Tuesday, February 24, 2009.


With a pounding heart, I paste my three carefully crafted and personalized queries into three separate e-mails (NEVER send a mass-distributed e-mail), taking care to include a specific reason I chose that agent (ALWAYS tell them why you are querying them).  I use the title Mr./Ms. AgentLastName (NEVER address the agent by their first name, or much worse, Dear Agent), and first send them to myself to make sure that they don’t look strange.  Finally, I let them go into the cyberverse and nearly suffer cardiac arrest every time the phone rings the rest of the day.  Which it does.  A lot.


Wednesday, February 25, 2009.


I have a continuation of the conversation I had with my father the night before.  “You don’t want quick replies,” he says, “quick replies are bad.”


“You’re probably right,” I say, as he’s almost nearly always right.


Wednesday, February 25, 9:39 a.m.


There it is, in my mailbox.  RE: Query.  I don’t even take the time to take a breath, I just open it.  It’s two lines, which can’t be good.

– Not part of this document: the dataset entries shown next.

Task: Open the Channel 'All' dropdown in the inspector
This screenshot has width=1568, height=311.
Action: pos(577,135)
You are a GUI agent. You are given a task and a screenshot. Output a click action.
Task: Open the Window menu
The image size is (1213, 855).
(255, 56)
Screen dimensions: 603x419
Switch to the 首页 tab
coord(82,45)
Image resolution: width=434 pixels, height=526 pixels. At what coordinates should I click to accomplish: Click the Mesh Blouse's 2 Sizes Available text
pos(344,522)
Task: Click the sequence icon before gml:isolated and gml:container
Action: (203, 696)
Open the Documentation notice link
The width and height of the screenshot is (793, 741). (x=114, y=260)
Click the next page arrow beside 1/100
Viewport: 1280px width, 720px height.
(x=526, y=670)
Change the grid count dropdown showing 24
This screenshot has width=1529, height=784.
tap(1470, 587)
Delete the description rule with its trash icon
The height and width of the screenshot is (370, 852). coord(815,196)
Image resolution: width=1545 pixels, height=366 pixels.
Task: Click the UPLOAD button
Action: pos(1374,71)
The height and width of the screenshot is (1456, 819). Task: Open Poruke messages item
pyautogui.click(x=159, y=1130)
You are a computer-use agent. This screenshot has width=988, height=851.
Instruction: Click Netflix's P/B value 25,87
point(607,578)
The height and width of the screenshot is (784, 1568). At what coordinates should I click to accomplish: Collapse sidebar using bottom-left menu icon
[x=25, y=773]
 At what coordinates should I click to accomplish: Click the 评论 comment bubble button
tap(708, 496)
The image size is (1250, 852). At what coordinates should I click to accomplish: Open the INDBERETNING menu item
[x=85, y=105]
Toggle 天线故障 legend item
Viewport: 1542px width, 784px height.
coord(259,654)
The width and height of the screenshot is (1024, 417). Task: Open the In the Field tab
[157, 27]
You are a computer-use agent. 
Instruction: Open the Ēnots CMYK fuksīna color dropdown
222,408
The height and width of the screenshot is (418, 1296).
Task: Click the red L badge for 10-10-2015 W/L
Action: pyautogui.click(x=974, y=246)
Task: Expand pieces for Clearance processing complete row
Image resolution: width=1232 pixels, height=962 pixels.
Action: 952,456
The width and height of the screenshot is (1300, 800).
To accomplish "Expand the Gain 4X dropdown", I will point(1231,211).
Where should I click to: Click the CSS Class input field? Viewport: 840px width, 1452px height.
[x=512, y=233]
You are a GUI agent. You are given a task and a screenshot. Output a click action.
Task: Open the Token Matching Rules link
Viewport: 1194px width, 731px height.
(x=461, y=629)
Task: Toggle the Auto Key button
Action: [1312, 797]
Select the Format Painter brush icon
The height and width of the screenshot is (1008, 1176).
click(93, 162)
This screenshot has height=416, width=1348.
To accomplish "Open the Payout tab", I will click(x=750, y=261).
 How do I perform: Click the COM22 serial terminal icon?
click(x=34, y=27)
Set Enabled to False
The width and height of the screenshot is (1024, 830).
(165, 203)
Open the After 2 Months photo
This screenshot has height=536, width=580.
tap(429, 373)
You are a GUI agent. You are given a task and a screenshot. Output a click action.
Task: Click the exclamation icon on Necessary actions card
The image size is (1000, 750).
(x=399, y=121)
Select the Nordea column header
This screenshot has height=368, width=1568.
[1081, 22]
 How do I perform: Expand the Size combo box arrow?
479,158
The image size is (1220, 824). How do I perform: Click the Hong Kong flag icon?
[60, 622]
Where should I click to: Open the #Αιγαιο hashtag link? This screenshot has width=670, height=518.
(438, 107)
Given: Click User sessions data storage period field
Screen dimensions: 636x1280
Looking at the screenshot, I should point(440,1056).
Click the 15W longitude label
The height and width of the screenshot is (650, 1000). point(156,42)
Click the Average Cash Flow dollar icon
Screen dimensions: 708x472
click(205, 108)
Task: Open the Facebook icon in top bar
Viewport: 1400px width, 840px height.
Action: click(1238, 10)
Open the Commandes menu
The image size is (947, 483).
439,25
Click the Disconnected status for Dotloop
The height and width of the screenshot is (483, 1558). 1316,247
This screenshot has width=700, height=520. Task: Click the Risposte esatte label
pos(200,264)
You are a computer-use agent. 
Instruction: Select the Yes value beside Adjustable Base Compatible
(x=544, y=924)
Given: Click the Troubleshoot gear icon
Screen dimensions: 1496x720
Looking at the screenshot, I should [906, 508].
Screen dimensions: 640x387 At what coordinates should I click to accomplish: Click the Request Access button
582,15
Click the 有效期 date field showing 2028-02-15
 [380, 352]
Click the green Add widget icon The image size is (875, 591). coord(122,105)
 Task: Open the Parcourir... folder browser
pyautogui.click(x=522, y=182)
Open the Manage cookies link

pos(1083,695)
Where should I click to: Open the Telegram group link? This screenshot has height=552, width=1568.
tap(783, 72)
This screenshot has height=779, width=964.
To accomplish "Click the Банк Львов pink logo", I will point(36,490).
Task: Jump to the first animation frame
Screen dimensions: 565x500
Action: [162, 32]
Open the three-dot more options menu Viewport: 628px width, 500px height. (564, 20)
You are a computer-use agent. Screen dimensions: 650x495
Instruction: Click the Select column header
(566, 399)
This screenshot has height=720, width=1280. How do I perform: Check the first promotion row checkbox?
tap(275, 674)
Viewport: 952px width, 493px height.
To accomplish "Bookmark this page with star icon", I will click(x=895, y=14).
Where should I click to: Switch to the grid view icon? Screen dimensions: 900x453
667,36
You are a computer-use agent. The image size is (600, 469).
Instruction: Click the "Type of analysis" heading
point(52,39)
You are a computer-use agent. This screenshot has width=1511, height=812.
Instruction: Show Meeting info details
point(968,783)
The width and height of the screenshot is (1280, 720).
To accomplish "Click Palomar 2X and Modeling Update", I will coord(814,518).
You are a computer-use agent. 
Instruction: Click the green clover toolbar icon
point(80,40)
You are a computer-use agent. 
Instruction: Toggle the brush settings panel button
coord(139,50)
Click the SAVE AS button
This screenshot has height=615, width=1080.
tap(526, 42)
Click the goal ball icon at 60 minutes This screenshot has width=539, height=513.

“Dear MyFirstName,” it says.  “I’m Agent1’s assistant,” and the gist is an exceedingly polite but firm no thanks.  The use of my first name is a bit bold, I think, considering I have never met either Agent1 or Agent1’s Assistant and I used the formal to address Agent1, but I cut the assistant some slack, perhaps s/he couldn’t judge my gender from my name.  At least that part was personalized, even if the form rejection was likely pasted in.


Obviously there is something wrong with Agent1.  Anyone with sense would want to read the manuscript after that seal-y sleek query.


Wednesday, February 25, 2:40 p.m.


I get my second RE: Query e-mail.  Uh-oh.  My Dad was so right.


“Dear Author,” it begins, and I long for the days (or hours, really) when I was “Dear MyFirstName.”  Another polite, if even less personal, no.


Obviously, there is something wrong with my query.  Sorry query.  Tomorrow I will dismantle you and see if there are any salvageable parts.